Cable Management Tips

Keeping your cables neat and tidy, whether they’re inside your PC or on the outside, can have some real benefits. If you find yourself easily distracted, a tidy workspace is an important part of remaining focused and efficient, and tucking cables out of view can go a long way to helping that. When it comes to performing maintenance on your PC, too, like cleaning or upgrading hardware, having a PC that’s clean of cable clutter can make it much easier – it helps keep temperatures and noise levels low, too.

To that end, you want to plan your PC build cables around where you can tidy them away. Many cases have nooks and crannies you can shove excess cables in, while others have specific routes to run your cables through – particularly on the back of the motherboard tray. Alternatively, you can try to push the cables into the edges of the case, as that will often make them hard to spot once the side panel is on.
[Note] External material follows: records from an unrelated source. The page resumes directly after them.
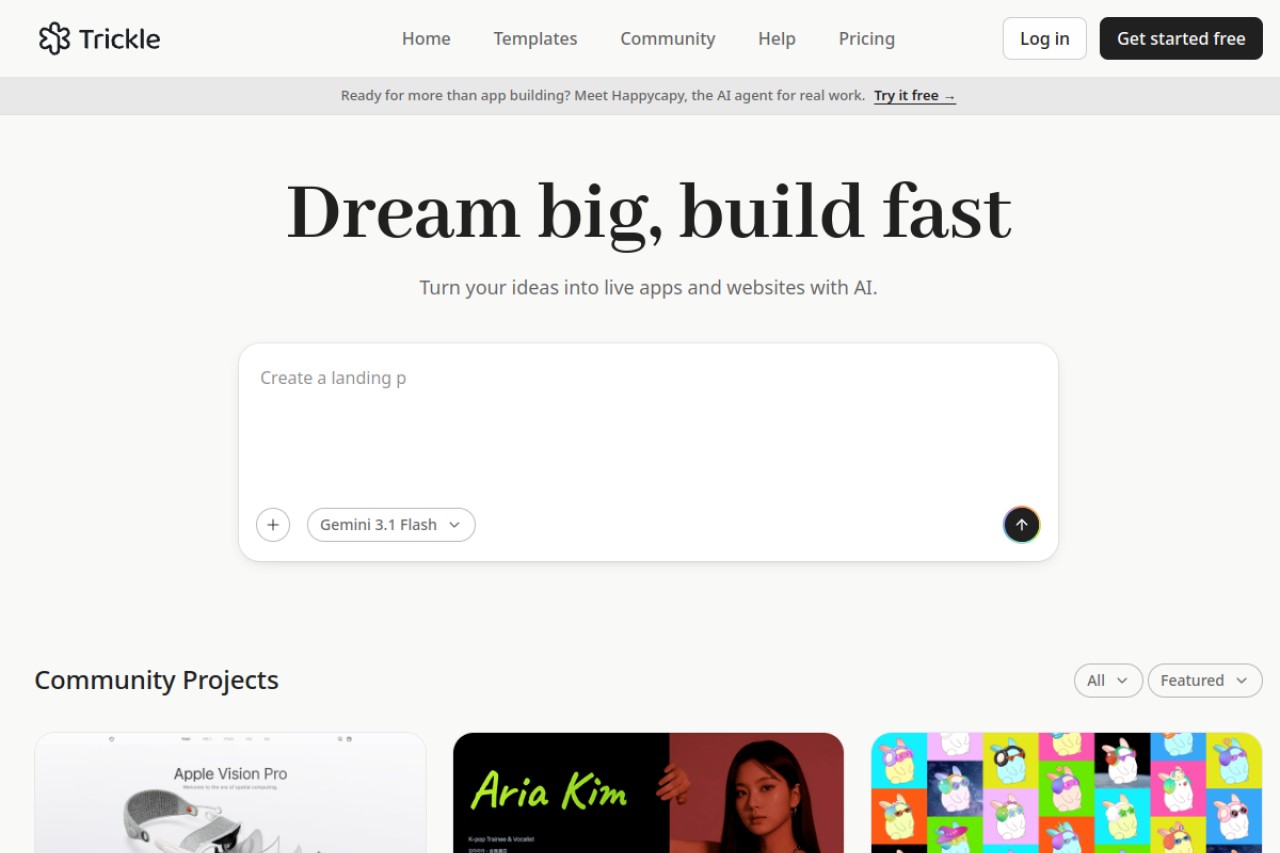Expand the Featured sort dropdown
1280x853 pixels.
[1205, 680]
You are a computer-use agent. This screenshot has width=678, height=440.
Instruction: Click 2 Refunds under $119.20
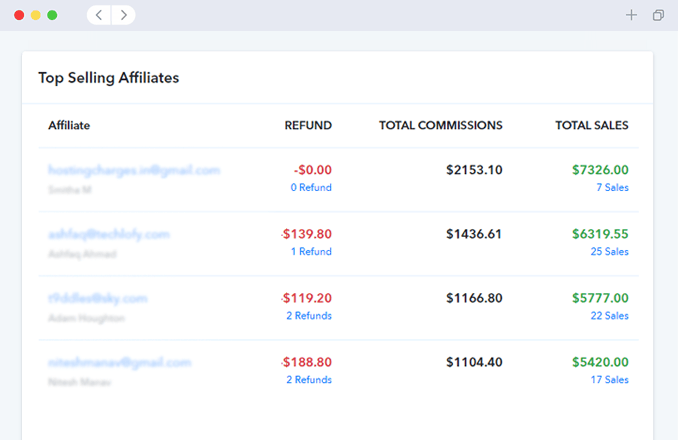click(x=309, y=316)
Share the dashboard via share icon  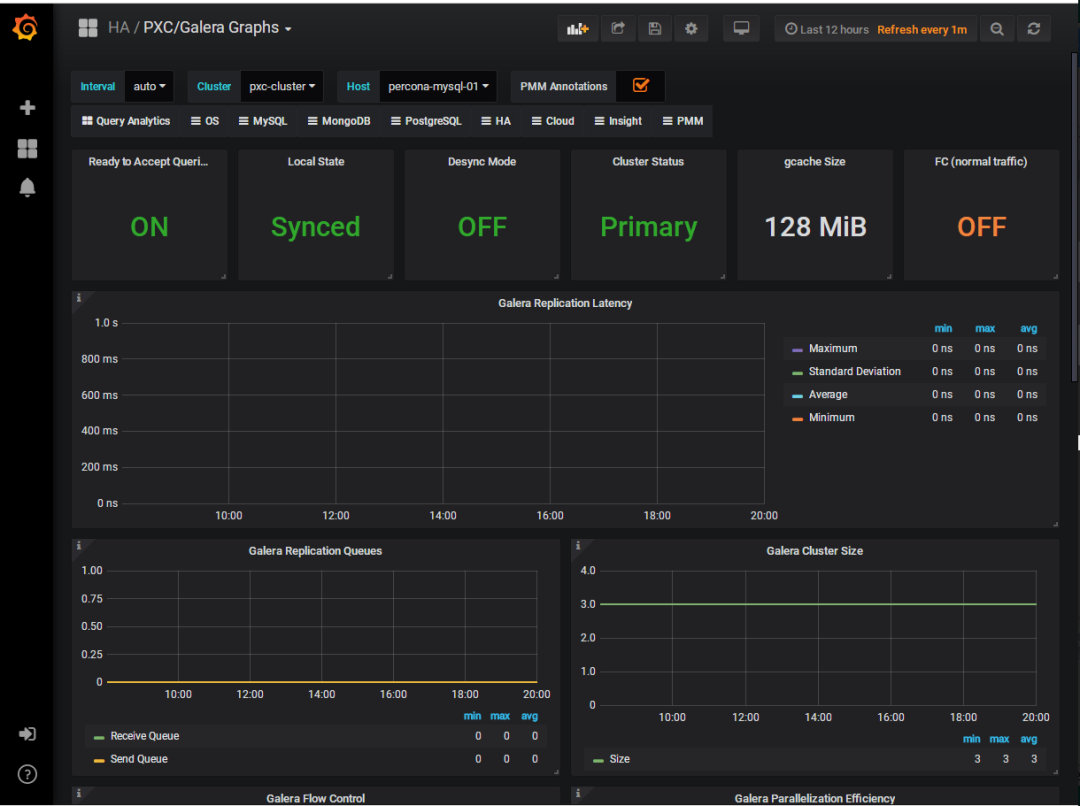[x=617, y=29]
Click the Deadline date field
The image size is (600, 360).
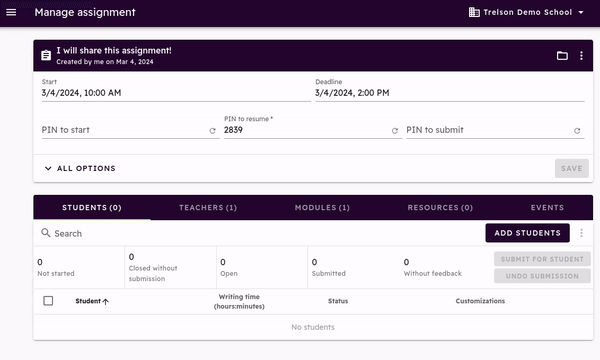[450, 93]
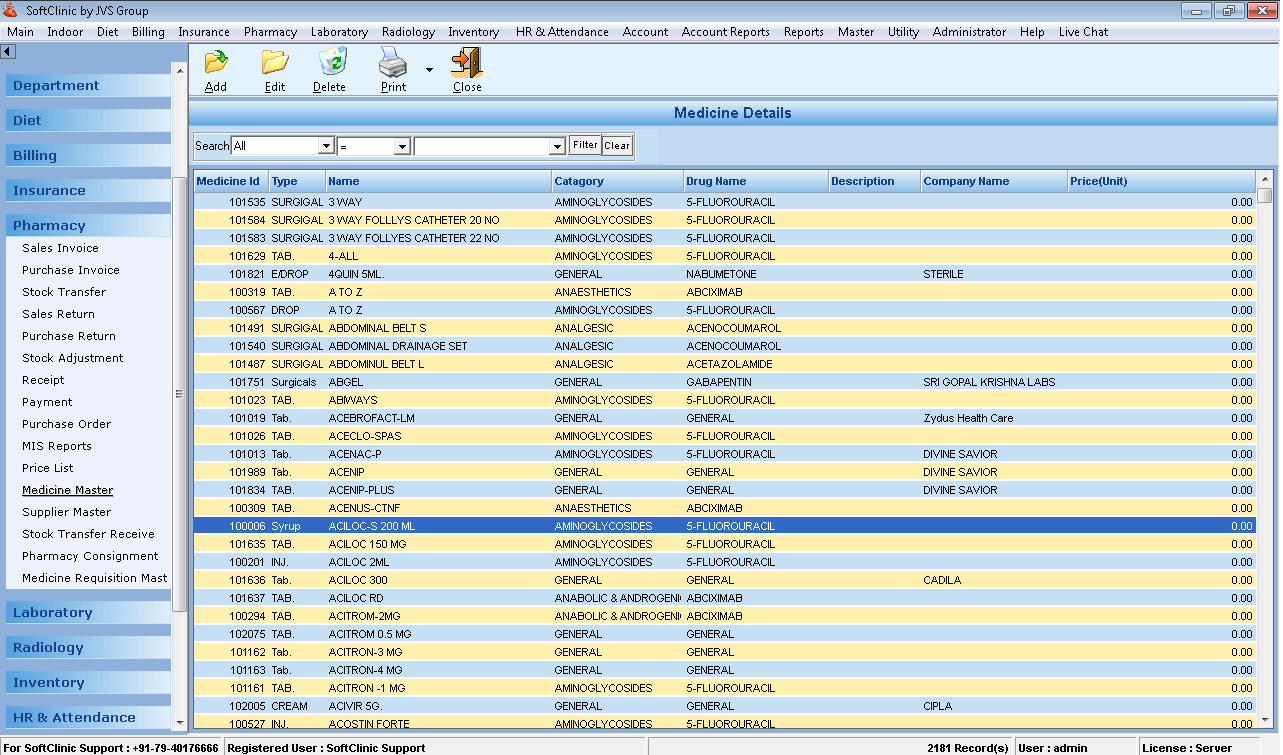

If you have large collections of cables that sit loosely together, you can make them behave more by pulling them together with a cable tie or velcro tie. These can sometimes be hooked into bespoke cable tidies in the case itself to lock them down to the frame. Look for these when tidying your cables for an easier time in managing them. You can also look in your case manual for any tips on where to tidy cables away.

For thicker collections of cables, you can also buy additional cable sleeves and tidies which will help corral them into position. For cooling setups with lots of fans, you can also buy fan controllers or fan splitter cables which let you manage several fans using a single cable, cutting down on unnecessary wiring in your PC.

Cable Matters Fan Splitter Cable


The cables for a PC might be one of the most intimidating parts of building a computer, but they needn’t be. The power cables, data cables, and video cables, all plug into their respective ports, and almost nothing else – so you almost can’t go wrong if you take your time, read the manuals, and double-check before plugging anything in. Once you’ve done this a few times, PC build cables won’t seem complicated at all.

Just make sure to run any internal cables along the sides of your case and tuck away any cables that you don’t need. This can help improve airflow which cuts down on noise and helps your PC perform its best by keeping it cool. Outside your PC, tucking away monitor and accessory cables can make your workspace feel cleaner and more focused, too – great for home office users.

Above all, though, try to have fun! Building a computer can be a demanding task, but it’s a rewarding one, and one that will teach you a lot about the machine that you spend so much time using. Good luck!